Alexander asks that we consider this: Is it possible to see affirmative action – racial “cosmetic” diversity initiatives – as diversions from the frontline battle, that is, the creation of a caste of people through the criminal justice system? The “abandonment of a more radical movement” opened the space for fear and hatred to mask itself in the rhetoric of diversity, adopted by moderate and liberal whites and elite Blacks. But however comforting to some, a sprinkling of Blacks here and there doesn’t make for a democracy.

The new racial caste system, Alexander argues, depends on this rhetoric of diversity and the “black exceptionalism.” Look at Oprah! Look at Michael Jordan! But Alexander asks, “Who is the us that civil rights advocates are fighting for?” Who is the “us,” since the masses of Black Americans are caught in the correctional system and disenfranchised by and from society? What economic system benefits from this dysfunctional scheme of law and order?
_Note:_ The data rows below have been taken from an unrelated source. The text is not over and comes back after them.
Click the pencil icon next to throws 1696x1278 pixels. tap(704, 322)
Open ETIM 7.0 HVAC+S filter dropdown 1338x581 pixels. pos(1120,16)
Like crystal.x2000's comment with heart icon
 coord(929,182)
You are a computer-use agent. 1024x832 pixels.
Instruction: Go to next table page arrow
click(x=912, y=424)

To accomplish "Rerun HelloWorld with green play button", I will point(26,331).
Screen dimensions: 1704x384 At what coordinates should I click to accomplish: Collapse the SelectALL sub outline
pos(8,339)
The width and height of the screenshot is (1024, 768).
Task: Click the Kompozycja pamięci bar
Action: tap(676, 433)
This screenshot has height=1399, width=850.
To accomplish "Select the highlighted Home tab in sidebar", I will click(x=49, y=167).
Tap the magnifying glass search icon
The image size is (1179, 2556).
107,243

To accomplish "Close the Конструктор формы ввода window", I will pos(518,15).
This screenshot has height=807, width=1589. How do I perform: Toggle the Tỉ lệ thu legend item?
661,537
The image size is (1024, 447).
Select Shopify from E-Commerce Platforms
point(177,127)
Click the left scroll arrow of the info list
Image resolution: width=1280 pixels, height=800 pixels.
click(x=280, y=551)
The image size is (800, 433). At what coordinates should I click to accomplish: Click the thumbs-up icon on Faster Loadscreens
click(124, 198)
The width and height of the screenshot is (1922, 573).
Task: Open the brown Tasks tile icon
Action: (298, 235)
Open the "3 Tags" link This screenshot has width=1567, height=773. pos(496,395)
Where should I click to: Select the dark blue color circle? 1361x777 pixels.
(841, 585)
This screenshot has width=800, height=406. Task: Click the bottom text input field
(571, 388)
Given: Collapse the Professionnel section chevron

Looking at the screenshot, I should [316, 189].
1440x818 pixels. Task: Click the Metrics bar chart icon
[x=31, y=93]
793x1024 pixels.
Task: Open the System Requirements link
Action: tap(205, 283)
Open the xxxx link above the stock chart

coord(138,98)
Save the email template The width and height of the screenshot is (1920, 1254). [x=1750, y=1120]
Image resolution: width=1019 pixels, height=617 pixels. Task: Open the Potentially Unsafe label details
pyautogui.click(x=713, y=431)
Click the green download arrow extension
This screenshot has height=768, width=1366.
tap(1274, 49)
Lenore-Jean-Daniels, Michelle Alexander’s ‘The New Jim Crow: Mass Incarceration in the Age of Colorblindness’, Abolition Now! The War on Drugs must end, declares Alexander! “The New Jim Crow: Mass Incarceration in the Age of Colorblindness” ends by urging its readers to pick up the mantle where Dr. King left off. Take up the radical movement that King believed “held revolutionary potential.” Alexander proposes that we accept the “all of us or none” philosophy as we look to amend this egregious wrong by re-igniting a human rights movement in this country.